Китти, волоча ноги, поплелась в сторону прихожей, но не успела она сделать и двух шагов, как её остановил негромкий, короткий свист. Девочка обернулась: старая бабушка Якоба сидела на своем обычном месте, в кресле возле очага, и на её костлявых коленях стояла большая миска с гороховыми стручками. Её блестящие чёрные глазки смотрели на Китти в упор; бесчисленные морщинки на лице двигались — старуха улыбалась. Китти неуверенно улыбнулась в ответ.

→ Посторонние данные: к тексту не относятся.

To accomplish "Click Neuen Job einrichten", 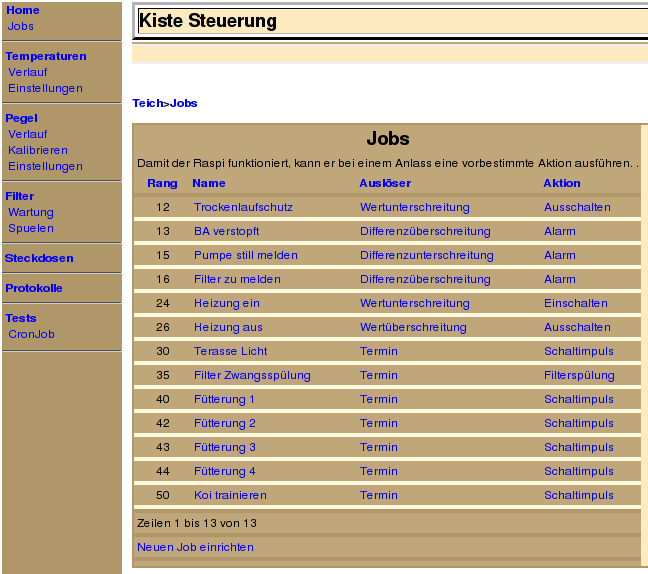I will (x=195, y=547).
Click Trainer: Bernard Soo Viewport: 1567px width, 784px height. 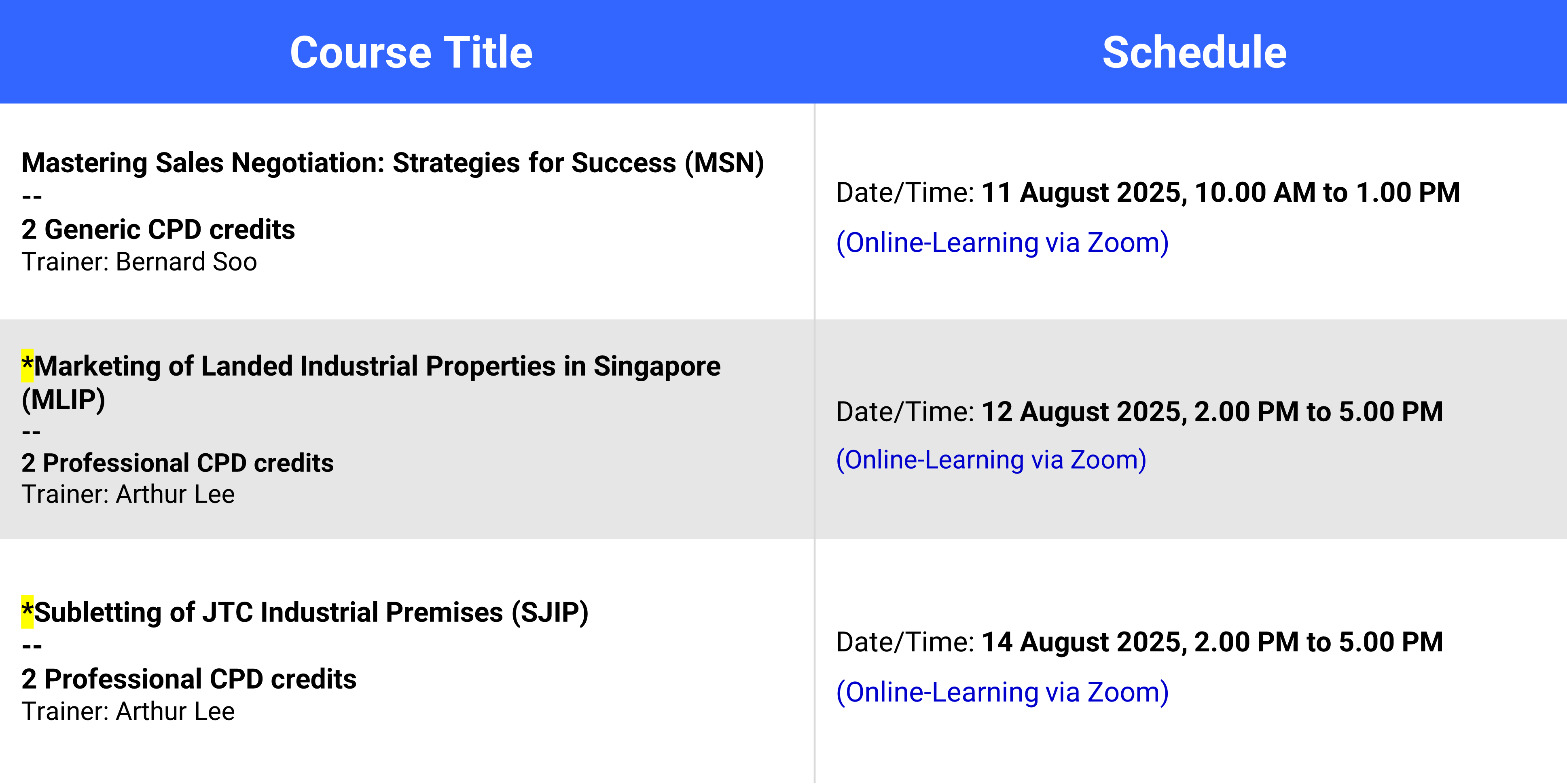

Старуха подняла иссохшую руку и дважды согнула узловатый палец, маня Китти к себе. Китти подошла к ней. Сердце у неё колотилось. Сколько раз она ни бывала в этом доме, ни разу не довелось ей перемолвиться и парой слов с бабушкой Якоба — девочка вообще ни разу не слышала, чтобы та разговаривала. Её охватил дурацкий, беспочвенный страх. Что ей говорить? Китти ведь не знает чешского! Чего старуха от неё хочет? Китти внезапно почувствовала себя точно в сказке, где маленькая девочка заблудилась и попала на кухню к ведьме-людоедке… Она…
— Вот, это тебе, — произнесла бабушка Якоба с отчётливым, жестким южнолондонским выговором. И, не отводя глаз от лица Китти, принялась рыться в складках своих объемистых юбок. — Береги ее… Да куда же она запропастилась, негодница? Ах, вот она! Держи.